Skill prompts must force subagents to use MultiEdit when there are >1 edits. Not “suggested” — “forbid sequential Edit.”


Principle 6: Convergence Rate Is a Cost Signal

This one is the most commonly overlooked.

If you observe that every review round surfaces issues, each revise round fixes them, but the next round reports new issues — and the total issue count never drops — this is not normal iteration. It’s tier misalignment. Symptoms:

  • The Haiku-tier review subagent only finds surface-level (wording, formatting) issues
  • After revise, the text barely changes, so the next Haiku pass finds another batch from a different shallow angle
  • Deep issues (incomplete ACs, cross-field contradictions, data-model misalignment) remain untouched
  • The user feels “it’s converging” but it never reaches zero issues

How to diagnose: over 3 consecutive --review rounds, are the categories of Critical findings decreasing? If the count is similar but the angle keeps shifting, that’s fake convergence.

How to fix: not more rounds — one tier upgrade to the right tier. Moving per-file review from Haiku to Sonnet raises per-round cost 3–5×, but often cuts total rounds from 4 → 2, so net cost drops and deep issues finally surface.


Landing Checklist (10 Items)

When cost-reviewing a Skill, ask in order:

  1. Do all Agent() calls explicitly set model? (Not inherit.)
  2. Is model a tier alias (sonnet) or a pinned version (claude-sonnet-4-6)? Must be an alias.
  3. Is subagent_type: "Explore" being used for tasks that require semantic judgment? Switch to general-purpose + sonnet.
  4. Does the main agent Read any intermediate artifact > 5k tokens? Can it be delegated to a subagent with only a manifest consumed upstream?
  5. Are subagent dispatch prompts using reference (A) or inline (B) style? When a persistable source file exists, use A.
  6. Do Fix / edit subagents have an upper bound on cluster size? Recommended ≤3 files.
  7. Does the Skill force MultiEdit (not sequential Edit)? State it as “forbidden” rather than “suggested.”
  8. Any “verification reads” (a Read right after an Edit)? Forbid them.
  9. Any redundant Grep/Glob discovery (paths already given in the prompt but the subagent searches again)? Forbid them.
  10. Any history of “review not converging”? If yes, 9 times out of 10 it’s a tier problem.

Quantified Results

One /prd-analysis --revise session, before and after applying these principles:

ItemBeforeAfter
Subagent tier9 × Opus (inherit)9 × Sonnet (explicit)
Cluster sizeUnlimited≤3 files
Edit modeMixed Edit / MultiEditForced MultiEdit
REVIEW file readMain agent readsClustering subagent reads
TemplateMixed A/BForce A when persistence exists
Total cost~$80~$15

5× cost reduction with equal or better convergence speed. The only cost is ~150 extra lines in the Skill file governing “who uses which model, when” — rules that should have been there all along, previously left to implicit harness defaults.


Closing Thoughts

Skill cost optimization is not the same problem as traditional LLM-application cost optimization.
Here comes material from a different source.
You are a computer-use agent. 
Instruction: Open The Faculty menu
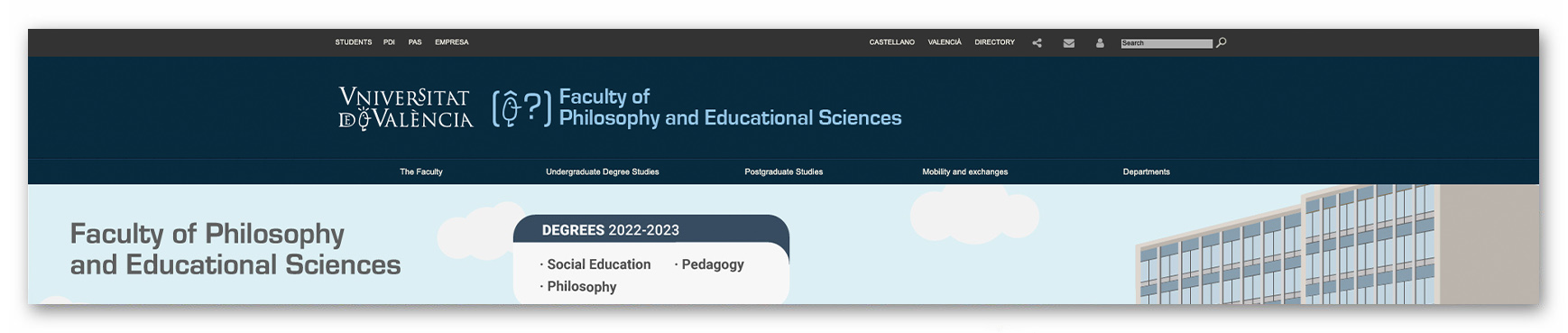[x=421, y=171]
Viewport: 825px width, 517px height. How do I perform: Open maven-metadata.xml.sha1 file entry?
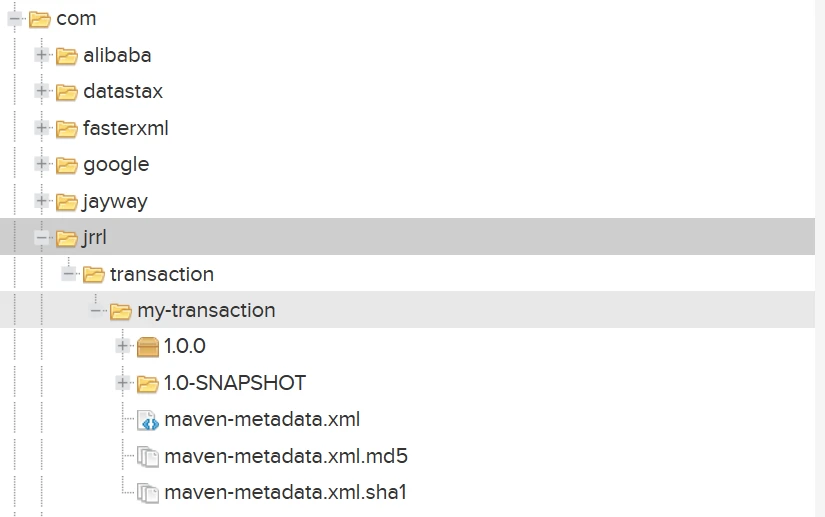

Skill sessions are longer, call stacks deeper, and model-choice effects are amplified by the number of turns. The two most expensive things — output tokens and the main agent’s persistent cache_read — happen to be the two that intuition most easily misses.

Skill authors should treat the chain “task → tier → subagent_type → template” as a design decision as important as the business logic itself. The cost of writing Agent({ prompt: "..." }) and letting everything default might be the $94 line item on next month’s bill.